#### DIRECTION A:
Extract every line of the listing below that contains the string "with", treating uppercase and lowercase letters as distinct.

#### DOCUMENT EXTRACT:
Companies involved in oil and gas activities globally are tightening their belts. The decline in the price of Brent crude oil (spot sales) from $115 in June 2014 to less than $50 per barrel in just over six months represents a loss in value of over 60%, leading to a reduction in profits (and for some, no profit at all). Regardless of the macroeconomic effects for GDPs, the economics presently look stark.

Some recent headlines demonstrating the devastating effect of the rapid oil price decline:

  • mega mergers and redundancies in the oilfield service sector;
  • the announcements by BP, Talisman and ConocoPhillips of job losses in their North Sea workforces and other operators looking to change the typical “2 weeks on, 3 weeks off” rotation pattern;
  • projects put on hold in Qatar and the Canadian oil sands, (Russia’s Shtokman project and US shale developments are also feeling the pinch);
  • Shell announced last week it will curtail $15bn of investment over the next three years; and
  • across the board rate cuts for North Sea contractors have been implemented since January.

Difficult times for the North Sea

All this comes at what was already a difficult time for the North Sea industry. It is worth noting that some companies were exiting the UK Continental Shelf (UKCS) even before the price crash and that much of the investment, and growth in the UKCS is expected to be in more expensive “frontier” areas. But now, according to a survey of forecasters conducted by The Independent, the oil price is almost at a point that every barrel produced in the North Sea would be unprofitable. There have been calls for a 50% drop in taxes applicable to the North Sea, as 100 (out of around 300) fields were said to be in danger of being shut in.

Weathering a storm

A North Sea platform weathering a storm

Faced with such a drop in the price of their product, operators of producing fields have four choices: (i) sit tight and hope prices bounce back quickly and sharply, (ii) cut costs and/or investment, (iii) shut in production or (iv) lobby the Government to boost their net revenue by changing the fiscal position. We’ve seen some examples of option (ii) already, as noted above. Companies opting for option (i) may wish to consider overlifting or underlifting their share, within the confines of joint venture arrangements, to ease immediate cashflow worries (and see our previous article for issues to consider dealing companies potentially in distress), or gambling on a return to higher prices, respectively. Here we consider options (iii) and (iv) in more detail.

Shutting up shop

Operators of producing fields might consider shutting in production (i.e. stopping production and shutting wells), either for a temporary period until the oil price rises back to a profitable level or permanently with a view to beginning decommissioning. Below, we take a look at some of the practical and legal consequences.

Recommissioning facilities after a temporary shut-in can be a costly and lengthy process. This can be prohibitive, leading to remaining reserves being left in the ground. According to reports it took BP’s Rhum field (temporarily shut in between November 2010 and October 2014) a year to recommence production due to technical delays after receiving approval from DECC.

#### DIRECTION B:
Retype the passage of the oil price article that begins at the words "Shutting up shop" and stops after the words "approval from DECC.", keeping it word for word.

#### LISTING:

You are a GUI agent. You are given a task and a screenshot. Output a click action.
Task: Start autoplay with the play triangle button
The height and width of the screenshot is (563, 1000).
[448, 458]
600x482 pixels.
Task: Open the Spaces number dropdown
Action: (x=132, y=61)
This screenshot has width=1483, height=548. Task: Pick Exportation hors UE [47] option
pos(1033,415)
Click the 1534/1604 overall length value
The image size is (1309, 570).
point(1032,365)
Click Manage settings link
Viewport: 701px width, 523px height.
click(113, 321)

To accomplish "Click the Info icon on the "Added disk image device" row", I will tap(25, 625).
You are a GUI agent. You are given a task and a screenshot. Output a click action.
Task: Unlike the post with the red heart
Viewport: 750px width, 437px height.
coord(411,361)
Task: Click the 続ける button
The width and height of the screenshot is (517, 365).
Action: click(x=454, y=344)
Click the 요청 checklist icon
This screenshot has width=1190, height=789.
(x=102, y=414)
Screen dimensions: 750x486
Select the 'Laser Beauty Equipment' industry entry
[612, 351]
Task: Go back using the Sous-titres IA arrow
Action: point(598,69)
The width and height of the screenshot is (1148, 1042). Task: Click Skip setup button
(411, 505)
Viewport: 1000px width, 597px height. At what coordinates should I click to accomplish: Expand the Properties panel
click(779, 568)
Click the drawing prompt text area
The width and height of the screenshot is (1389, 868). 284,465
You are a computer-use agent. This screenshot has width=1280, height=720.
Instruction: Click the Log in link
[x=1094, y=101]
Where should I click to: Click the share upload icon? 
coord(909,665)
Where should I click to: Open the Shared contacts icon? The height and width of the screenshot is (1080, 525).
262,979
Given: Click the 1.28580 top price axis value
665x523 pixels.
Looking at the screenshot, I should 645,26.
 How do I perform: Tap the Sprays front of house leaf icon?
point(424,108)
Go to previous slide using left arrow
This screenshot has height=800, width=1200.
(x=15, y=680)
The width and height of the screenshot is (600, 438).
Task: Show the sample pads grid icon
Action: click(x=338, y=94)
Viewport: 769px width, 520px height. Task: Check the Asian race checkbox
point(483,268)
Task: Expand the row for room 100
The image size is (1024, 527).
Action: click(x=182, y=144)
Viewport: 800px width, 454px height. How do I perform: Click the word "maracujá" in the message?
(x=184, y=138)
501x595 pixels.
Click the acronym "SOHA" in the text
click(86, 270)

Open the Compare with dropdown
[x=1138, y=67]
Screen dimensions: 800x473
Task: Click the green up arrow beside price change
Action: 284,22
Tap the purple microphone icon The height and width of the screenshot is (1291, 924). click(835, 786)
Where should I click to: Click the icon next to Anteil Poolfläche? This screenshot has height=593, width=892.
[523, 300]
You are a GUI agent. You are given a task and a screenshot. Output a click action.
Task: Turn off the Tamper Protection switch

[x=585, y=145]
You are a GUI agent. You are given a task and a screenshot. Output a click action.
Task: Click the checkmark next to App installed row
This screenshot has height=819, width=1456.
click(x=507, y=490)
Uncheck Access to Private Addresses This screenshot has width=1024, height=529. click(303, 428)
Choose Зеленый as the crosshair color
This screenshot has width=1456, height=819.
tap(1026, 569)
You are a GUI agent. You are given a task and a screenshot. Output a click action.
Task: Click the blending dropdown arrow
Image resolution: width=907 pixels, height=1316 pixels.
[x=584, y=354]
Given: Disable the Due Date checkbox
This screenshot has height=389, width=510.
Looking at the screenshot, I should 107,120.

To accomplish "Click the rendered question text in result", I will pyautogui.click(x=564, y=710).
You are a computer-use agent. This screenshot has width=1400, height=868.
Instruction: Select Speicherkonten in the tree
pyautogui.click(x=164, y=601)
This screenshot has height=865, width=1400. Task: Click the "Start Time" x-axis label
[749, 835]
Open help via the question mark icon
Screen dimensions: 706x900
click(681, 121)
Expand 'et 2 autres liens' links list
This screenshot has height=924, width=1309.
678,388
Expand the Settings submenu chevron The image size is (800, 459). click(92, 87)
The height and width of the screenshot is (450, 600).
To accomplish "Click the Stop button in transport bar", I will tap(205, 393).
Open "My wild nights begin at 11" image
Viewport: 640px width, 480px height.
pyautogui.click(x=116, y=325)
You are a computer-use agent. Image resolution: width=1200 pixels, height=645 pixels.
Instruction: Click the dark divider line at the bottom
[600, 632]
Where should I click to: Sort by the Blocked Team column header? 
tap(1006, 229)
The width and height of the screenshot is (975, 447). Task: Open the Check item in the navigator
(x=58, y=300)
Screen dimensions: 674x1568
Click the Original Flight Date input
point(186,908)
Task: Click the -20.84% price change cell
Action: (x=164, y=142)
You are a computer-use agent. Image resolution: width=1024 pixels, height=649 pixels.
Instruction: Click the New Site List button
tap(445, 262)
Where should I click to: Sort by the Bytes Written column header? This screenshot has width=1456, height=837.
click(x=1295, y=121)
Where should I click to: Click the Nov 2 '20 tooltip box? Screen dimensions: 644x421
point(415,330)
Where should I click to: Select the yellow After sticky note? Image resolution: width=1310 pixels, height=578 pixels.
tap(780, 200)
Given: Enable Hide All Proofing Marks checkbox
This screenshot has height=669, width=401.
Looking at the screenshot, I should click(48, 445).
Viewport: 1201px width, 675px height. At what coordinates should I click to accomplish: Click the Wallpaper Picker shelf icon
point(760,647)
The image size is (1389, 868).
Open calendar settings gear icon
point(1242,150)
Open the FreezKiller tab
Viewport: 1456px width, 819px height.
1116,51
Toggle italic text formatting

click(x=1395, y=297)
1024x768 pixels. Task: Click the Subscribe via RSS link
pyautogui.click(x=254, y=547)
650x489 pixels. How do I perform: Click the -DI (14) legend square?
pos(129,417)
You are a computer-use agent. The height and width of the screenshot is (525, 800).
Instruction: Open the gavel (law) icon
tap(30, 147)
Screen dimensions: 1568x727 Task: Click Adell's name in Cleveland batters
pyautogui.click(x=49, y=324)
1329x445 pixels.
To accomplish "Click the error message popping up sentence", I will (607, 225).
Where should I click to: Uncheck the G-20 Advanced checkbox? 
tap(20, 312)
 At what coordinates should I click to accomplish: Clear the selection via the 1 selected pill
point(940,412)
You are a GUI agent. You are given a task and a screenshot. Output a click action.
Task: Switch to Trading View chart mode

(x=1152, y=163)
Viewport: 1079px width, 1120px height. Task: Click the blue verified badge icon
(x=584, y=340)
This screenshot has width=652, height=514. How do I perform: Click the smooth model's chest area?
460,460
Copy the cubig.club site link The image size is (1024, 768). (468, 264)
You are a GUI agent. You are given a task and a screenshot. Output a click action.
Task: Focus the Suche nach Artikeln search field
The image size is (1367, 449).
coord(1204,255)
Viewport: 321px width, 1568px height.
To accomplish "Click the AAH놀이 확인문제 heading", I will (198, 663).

#### PROBLEM SOLUTION A:
Task: Start autoplay with the play triangle button
Task: Unlike the post with the red heart
Open the Compare with dropdown

#### PROBLEM SOLUTION B:
Shutting up shop

Operators of producing fields might consider shutting in production (i.e. stopping production and shutting wells), either for a temporary period until the oil price rises back to a profitable level or permanently with a view to beginning decommissioning. Below, we take a look at some of the practical and legal consequences.

Recommissioning facilities after a temporary shut-in can be a costly and lengthy process. This can be prohibitive, leading to remaining reserves being left in the ground. According to reports it took BP’s Rhum field (temporarily shut in between November 2010 and October 2014) a year to recommence production due to technical delays after receiving approval from DECC.